From: Shrikanth Hegde

Date: Fri Feb 27 2026 - 04:11:06 EST

Hi Steven.

On 2/26/26 10:52 PM, Steven Rostedt wrote:

On Thu, 26 Feb 2026 11:00:14 +0530
Shrikanth Hegde <sshegde@xxxxxxxxxxxxx> wrote:

On 2/26/26 6:18 AM, Steven Rostedt wrote:

On Wed, 25 Feb 2026 11:53:45 +0100
Peter Zijlstra <peterz@xxxxxxxxxxxxx> wrote:

Oh, that reminds me, Steve, would it make sense to have
task_struct::se.sum_exec_runtime as a trace-clock?

That's unique per task right? As tracing is global it requires the
clock to be monotonic, and I'm guessing a single sched_switch will
break that.

Now if one wants to trace how long kernel paths are, I'm sure we could
trivially make a new tracer to do so.

echo max_kernel_time > current_tracer

That is good idea.

Yeah, I think something like this should be added now that LAZY will
prevent us from knowing where in the kernel is really going on for a long
time.

That would be the goal.

or something like that, that could act like a latency tracer that
monitors how long any kernel thread runs without being preempted.

-- Steve

With preempt=full/lazy a long running kernel task can get
preempted if it is running in preemptible section. that's okay.
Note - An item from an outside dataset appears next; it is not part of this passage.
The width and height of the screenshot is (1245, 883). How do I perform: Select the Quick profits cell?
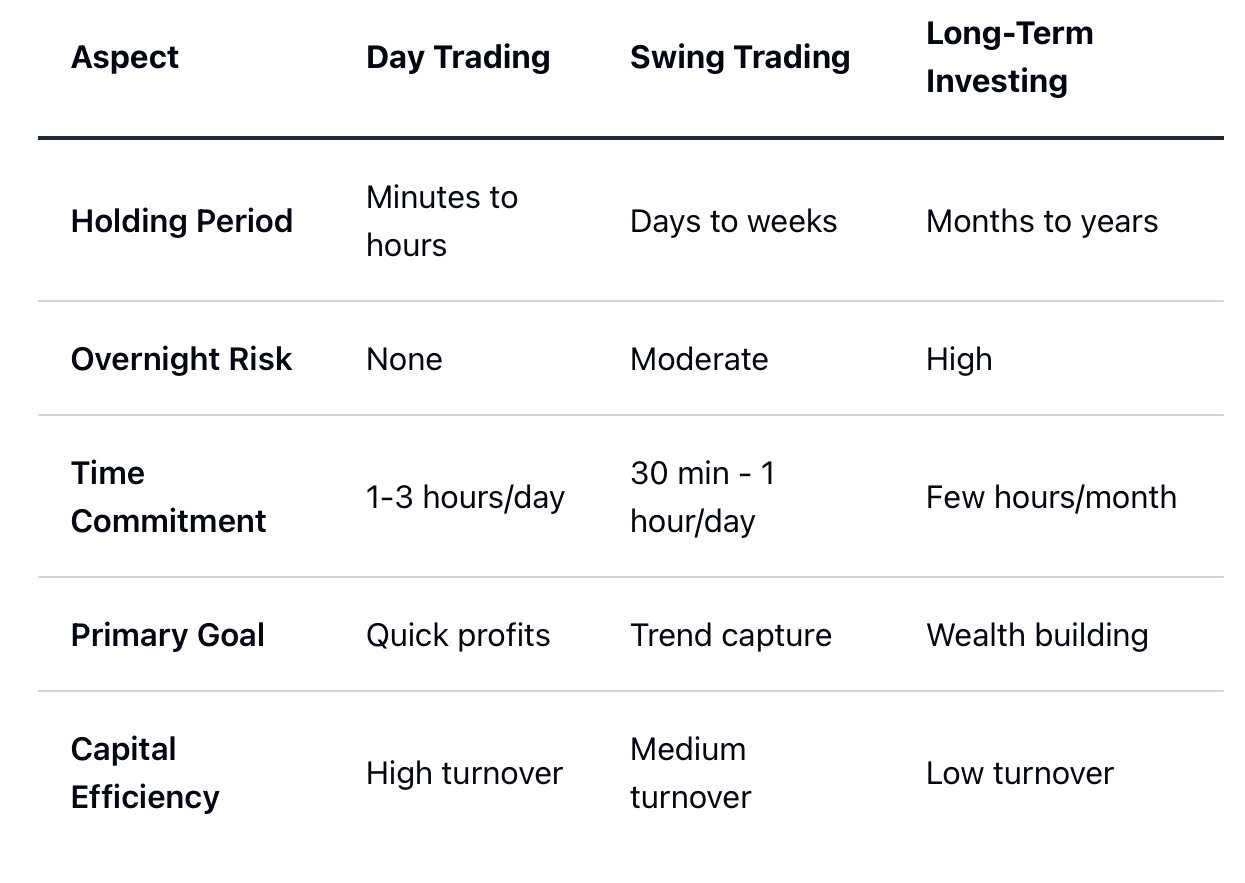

My intent was to have a tracer that can say, look this kernel task took this much time
before it completed. For some task such as long page walk, we know it is okay since

Tracers can be set to only watch a single task. The function and function
graph tracers use set_ftrace_pid. I could extend that to other tracers.
Hmm, that may even be useful for the preemptirq tracer!

it is expected to take time, but for some task such as reading watchdog shouldn't take
time. But on large system's doing these global variable update itself may take a long time.
Updating less often was a fix which had fixed that lockup IIRC. So how can we identify such

That was a hardlockup. wrong example.

opportunities. Hopefully I am making sense.
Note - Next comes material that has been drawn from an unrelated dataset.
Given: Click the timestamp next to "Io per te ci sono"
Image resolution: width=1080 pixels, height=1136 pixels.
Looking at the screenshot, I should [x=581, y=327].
Not really. Can you explain in more detail, or specific examples of what
constitutes a path you want to trace and one that you do not?

All I was saying, there have been fixes which solved softlockup issues
without using cond_resched. But seeing softlockup was important to know
that issue existed.

Some reference commit I think that did this;
a8c861f401b4 xfs: avoid busy loops in GCD
e1b849cfa6b6 writeback: Avoid contention on wb->list_lock when switching inodes
0ddfb62f5d01 fix the softlockups in attach_recursive_mnt()

I am afraid we will have trace all functions to begin with (which is expensive), but filter
out those which took minimal time (like less than a 1s or so). that would eventually leave only a
few functions that actually took more than 1s(that should have limited overhead).